Observers say the tide could turn this year in one of the few Baptist state conventions to resist conservative domination of the Southern Baptist Convention.

Many consider 1990 the deciding year in the long battle for control of the SBC between moderates and conservatives. After losing their 12th straight presidential election, moderates disengaged from SBC politics and put their energy behind forming an alternative body, the Cooperative Baptist Fellowship.

Some believe this year’s Baptist State Convention of North Carolina annual meeting, scheduled Nov. 10-12 in Winston-Salem, may represent a similar turning point.

The 4,000-church state convention is one of a handful of traditionally moderate-led SBC affiliates to accommodate the losing side of the SBC struggle by allowing churches to channel funds to either the SBC or CBF.

That could be coming to an end, however, as conservatives continue to make inroads into state leadership, and moderates report feeling increasingly disconnected from the convention.

“If we make loyalty to the Southern Baptist Convention or the Cooperative Baptist Fellowship a litmus test for participating in the BSCNC, we will divide this family,” said David Hughes, a moderate who is running for the state convention’s presidency.

Should conservatives come to power in North Carolina, many believe they would take steps to require churches in good standing with the state convention to also be supportive of the SBC. Some have already called for doing away with a “Plan C” giving option, which allows churches to channel funds to the CBF instead of the SBC through the Cooperative Program unified budget.

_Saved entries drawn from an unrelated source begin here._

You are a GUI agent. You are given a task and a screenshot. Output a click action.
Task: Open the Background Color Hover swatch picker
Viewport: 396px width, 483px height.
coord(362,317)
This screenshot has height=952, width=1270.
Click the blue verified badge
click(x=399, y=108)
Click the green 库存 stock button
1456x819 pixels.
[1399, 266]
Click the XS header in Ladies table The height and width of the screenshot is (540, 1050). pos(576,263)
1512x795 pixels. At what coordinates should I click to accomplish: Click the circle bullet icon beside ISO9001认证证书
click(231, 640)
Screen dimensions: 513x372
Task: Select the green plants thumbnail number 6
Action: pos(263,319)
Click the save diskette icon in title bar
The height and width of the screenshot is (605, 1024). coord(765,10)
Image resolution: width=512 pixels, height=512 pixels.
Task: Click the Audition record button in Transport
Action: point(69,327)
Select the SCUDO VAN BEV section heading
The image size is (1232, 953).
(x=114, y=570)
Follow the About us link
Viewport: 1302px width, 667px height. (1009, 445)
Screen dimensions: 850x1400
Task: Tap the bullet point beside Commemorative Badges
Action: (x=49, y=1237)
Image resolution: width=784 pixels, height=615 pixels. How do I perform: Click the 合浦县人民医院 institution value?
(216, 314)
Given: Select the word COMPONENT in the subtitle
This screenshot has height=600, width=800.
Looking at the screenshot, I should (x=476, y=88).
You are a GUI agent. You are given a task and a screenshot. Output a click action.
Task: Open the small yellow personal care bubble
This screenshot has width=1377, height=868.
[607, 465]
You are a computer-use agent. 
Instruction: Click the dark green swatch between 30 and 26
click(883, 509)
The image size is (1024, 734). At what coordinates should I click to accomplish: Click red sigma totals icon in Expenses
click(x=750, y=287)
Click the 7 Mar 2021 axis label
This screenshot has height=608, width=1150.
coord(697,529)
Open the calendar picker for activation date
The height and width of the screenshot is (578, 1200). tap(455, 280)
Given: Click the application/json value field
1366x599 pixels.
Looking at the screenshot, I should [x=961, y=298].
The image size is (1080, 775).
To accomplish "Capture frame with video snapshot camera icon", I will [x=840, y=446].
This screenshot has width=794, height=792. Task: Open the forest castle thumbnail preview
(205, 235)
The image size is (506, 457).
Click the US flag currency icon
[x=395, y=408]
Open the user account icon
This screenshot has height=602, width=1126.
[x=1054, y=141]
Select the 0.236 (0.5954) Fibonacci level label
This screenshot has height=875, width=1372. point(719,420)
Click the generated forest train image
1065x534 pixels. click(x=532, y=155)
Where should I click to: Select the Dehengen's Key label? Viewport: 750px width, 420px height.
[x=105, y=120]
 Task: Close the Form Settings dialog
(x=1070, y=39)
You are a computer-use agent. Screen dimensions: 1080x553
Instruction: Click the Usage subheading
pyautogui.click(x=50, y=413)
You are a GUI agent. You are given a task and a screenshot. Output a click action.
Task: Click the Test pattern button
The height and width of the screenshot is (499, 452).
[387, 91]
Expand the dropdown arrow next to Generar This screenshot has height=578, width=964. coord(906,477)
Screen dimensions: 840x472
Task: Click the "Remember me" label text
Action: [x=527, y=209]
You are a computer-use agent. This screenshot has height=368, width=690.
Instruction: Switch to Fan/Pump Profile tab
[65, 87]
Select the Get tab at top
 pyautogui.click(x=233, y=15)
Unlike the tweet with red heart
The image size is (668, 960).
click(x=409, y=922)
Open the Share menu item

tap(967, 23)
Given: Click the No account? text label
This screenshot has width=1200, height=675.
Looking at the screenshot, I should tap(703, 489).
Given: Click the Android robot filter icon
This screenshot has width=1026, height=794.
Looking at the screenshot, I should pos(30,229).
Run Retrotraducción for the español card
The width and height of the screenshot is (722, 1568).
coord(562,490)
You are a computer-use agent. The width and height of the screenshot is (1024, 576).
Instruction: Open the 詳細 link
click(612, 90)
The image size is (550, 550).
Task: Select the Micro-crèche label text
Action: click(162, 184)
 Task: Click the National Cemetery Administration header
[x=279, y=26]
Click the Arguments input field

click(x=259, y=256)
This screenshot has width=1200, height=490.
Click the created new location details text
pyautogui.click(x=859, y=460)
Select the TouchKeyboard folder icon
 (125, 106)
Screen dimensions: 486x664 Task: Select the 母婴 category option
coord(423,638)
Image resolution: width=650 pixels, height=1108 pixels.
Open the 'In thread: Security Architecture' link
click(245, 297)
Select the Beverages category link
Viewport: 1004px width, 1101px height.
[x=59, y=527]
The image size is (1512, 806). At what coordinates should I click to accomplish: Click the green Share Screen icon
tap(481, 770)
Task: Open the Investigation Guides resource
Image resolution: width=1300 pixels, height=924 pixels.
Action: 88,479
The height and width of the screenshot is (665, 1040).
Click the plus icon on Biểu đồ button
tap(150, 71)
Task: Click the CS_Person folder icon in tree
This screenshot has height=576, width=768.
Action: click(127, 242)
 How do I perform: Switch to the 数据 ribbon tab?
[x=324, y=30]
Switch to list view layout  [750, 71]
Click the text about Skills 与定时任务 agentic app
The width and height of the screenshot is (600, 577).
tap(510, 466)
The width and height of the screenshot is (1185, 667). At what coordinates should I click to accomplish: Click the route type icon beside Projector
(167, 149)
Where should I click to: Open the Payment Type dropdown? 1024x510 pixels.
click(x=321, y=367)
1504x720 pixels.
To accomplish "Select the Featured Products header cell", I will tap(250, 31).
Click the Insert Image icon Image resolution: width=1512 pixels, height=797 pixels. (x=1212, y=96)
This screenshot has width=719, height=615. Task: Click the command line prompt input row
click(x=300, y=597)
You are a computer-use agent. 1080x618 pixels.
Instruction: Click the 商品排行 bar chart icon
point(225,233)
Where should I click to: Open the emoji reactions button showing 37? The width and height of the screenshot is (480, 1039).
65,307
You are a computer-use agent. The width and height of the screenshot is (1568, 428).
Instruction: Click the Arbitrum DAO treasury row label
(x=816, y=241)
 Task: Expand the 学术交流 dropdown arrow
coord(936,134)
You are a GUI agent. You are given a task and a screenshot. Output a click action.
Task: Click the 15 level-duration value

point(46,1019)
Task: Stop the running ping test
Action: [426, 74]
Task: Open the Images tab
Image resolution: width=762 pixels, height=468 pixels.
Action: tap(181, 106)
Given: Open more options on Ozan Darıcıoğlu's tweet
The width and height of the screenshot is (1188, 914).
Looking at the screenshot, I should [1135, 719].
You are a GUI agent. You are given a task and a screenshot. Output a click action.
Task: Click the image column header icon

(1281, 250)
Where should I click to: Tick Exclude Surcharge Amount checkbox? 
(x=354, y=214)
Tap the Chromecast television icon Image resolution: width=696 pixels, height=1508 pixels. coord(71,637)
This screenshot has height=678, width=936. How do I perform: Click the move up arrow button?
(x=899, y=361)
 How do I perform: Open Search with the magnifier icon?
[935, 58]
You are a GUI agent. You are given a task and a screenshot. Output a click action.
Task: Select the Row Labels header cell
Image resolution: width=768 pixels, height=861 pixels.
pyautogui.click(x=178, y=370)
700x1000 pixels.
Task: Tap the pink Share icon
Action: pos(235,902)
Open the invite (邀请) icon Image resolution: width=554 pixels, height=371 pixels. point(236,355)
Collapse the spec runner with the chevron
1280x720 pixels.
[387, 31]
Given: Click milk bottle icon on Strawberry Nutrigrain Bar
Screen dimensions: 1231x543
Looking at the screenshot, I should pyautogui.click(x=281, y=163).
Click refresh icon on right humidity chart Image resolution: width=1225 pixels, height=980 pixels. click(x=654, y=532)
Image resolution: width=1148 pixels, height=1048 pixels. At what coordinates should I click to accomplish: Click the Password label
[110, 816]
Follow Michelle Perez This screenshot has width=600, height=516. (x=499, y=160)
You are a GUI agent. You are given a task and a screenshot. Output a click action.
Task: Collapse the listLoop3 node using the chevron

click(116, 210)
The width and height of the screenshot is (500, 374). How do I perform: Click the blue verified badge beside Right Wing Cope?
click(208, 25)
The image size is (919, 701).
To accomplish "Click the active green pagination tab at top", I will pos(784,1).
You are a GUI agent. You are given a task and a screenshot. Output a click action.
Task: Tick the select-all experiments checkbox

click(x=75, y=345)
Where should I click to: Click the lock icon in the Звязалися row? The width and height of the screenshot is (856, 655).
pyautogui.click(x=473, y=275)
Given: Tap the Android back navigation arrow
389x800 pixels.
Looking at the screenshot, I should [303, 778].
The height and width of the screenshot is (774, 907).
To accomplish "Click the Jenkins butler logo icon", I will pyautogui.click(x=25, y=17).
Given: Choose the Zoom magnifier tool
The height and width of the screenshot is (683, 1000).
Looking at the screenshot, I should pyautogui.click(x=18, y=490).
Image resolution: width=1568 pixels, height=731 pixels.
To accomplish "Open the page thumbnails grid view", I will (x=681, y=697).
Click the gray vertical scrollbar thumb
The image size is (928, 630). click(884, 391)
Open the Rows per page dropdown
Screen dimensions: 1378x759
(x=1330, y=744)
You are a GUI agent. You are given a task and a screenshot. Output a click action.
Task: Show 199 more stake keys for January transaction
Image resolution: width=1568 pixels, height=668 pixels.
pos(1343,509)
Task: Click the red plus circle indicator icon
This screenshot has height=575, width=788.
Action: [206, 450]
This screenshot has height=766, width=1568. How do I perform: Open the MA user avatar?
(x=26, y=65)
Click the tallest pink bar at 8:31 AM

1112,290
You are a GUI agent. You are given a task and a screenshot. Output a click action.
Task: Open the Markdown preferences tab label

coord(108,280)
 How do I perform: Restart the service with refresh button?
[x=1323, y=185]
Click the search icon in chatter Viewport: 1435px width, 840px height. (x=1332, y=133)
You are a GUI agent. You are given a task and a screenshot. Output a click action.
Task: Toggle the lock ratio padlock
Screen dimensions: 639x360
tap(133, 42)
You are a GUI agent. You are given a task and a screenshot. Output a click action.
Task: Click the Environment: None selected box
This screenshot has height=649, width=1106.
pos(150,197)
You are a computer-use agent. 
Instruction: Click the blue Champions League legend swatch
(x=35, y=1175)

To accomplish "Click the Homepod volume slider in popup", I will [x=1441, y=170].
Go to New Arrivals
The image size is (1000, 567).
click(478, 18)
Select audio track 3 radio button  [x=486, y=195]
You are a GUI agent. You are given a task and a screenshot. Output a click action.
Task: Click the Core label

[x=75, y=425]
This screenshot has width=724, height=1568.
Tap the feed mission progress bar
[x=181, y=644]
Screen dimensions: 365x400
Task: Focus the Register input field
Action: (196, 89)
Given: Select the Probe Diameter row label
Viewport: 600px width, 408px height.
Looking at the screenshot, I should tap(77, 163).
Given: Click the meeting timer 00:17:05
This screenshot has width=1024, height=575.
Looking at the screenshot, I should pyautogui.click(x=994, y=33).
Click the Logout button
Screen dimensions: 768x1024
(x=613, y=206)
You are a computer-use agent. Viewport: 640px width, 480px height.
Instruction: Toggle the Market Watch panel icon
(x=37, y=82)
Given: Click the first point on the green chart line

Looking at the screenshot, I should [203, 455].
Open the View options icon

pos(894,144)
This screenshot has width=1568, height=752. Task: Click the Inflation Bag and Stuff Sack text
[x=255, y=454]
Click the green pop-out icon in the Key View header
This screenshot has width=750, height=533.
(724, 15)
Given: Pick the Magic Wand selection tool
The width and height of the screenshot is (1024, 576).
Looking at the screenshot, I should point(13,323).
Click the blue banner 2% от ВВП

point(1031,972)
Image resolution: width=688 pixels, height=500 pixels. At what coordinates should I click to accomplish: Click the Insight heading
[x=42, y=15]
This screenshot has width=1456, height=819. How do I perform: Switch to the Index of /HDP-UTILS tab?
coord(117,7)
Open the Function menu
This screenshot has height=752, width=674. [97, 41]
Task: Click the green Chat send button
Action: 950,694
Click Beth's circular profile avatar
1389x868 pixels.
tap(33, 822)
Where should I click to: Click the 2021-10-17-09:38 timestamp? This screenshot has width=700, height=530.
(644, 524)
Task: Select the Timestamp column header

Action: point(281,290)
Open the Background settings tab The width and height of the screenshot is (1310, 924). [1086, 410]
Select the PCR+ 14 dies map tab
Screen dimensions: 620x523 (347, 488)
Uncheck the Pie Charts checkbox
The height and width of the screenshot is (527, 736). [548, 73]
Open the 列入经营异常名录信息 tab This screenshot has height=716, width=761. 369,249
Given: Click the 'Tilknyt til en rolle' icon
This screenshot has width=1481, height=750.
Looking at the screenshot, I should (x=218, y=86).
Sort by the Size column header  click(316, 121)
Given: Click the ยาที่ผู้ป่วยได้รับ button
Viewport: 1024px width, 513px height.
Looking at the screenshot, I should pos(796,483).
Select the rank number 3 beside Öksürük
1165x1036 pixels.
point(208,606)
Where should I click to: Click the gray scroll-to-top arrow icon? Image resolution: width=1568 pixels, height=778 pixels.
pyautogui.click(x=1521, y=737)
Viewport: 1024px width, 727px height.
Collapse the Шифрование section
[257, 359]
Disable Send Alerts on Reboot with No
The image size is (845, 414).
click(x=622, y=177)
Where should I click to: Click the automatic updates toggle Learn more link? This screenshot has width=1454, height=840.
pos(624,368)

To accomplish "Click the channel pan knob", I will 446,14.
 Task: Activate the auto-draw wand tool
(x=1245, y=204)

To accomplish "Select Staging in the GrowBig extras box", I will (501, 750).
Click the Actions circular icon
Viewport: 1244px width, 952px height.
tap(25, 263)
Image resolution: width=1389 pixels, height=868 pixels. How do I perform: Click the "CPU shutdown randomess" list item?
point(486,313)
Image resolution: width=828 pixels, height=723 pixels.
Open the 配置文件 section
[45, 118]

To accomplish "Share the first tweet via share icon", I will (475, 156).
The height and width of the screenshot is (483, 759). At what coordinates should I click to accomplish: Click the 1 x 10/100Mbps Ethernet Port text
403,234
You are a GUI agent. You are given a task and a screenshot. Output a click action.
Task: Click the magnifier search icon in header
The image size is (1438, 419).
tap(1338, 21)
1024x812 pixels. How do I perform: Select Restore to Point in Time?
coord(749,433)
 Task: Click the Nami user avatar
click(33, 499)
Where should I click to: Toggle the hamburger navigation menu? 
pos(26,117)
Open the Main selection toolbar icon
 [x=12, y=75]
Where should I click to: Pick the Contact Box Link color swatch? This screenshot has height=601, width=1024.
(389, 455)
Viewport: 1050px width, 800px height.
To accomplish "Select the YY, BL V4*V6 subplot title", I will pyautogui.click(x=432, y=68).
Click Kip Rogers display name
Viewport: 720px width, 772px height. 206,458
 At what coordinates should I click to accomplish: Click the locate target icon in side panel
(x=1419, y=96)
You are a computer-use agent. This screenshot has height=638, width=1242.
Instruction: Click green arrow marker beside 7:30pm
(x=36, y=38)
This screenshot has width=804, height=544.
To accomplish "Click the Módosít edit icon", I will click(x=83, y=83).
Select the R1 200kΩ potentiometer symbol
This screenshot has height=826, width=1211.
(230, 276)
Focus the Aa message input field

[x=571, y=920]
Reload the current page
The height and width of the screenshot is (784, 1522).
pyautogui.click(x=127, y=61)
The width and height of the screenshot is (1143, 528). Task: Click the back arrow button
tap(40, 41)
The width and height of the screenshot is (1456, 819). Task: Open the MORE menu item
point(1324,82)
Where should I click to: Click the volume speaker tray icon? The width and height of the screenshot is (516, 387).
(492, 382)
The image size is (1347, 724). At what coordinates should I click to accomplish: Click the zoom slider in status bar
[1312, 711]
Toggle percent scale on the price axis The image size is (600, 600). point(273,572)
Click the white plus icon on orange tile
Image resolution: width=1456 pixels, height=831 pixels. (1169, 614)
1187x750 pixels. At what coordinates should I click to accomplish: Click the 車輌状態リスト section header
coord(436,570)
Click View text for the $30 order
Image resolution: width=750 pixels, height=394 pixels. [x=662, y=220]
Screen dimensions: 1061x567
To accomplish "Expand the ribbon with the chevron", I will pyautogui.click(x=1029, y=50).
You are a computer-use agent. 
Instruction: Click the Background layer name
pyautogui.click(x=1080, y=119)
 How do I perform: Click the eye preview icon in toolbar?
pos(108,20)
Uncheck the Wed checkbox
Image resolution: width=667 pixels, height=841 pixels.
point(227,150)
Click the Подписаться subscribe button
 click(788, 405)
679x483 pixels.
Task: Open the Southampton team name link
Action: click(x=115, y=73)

“We affirm Plan C is constitutional and appeal to a higher principle of cooperation and freedom for local congregations,” says a March “platform” statement for Mainstream Baptists of North Carolina. “Congregations should be encouraged to give according to their consciences. Any plan of giving that directs funds to the BSC is ‘cooperative.’ Congregational decisions about local worldwide causes should be equally respected by the BSC.”

Ironically, the moderate candidate for president says he has supported the optional giving plans in the past, but now he believes they have contributed to a budget crisis that prompted recent staff layoffs.

“Plainly stated, our current budget formula and our multiple giving plans have contributed to the current budget crisis,” says Hughes, pastor of First Baptist Church in Winston-Salem.

The state convention’s General Board in August approved a number of cost-cutting moves, including the elimination of 24 staff positions at the convention’s offices in Cary, N.C. Messengers at next month’s state convention will vote on a 2004 budget that is $2.4 million smaller than the current year’s.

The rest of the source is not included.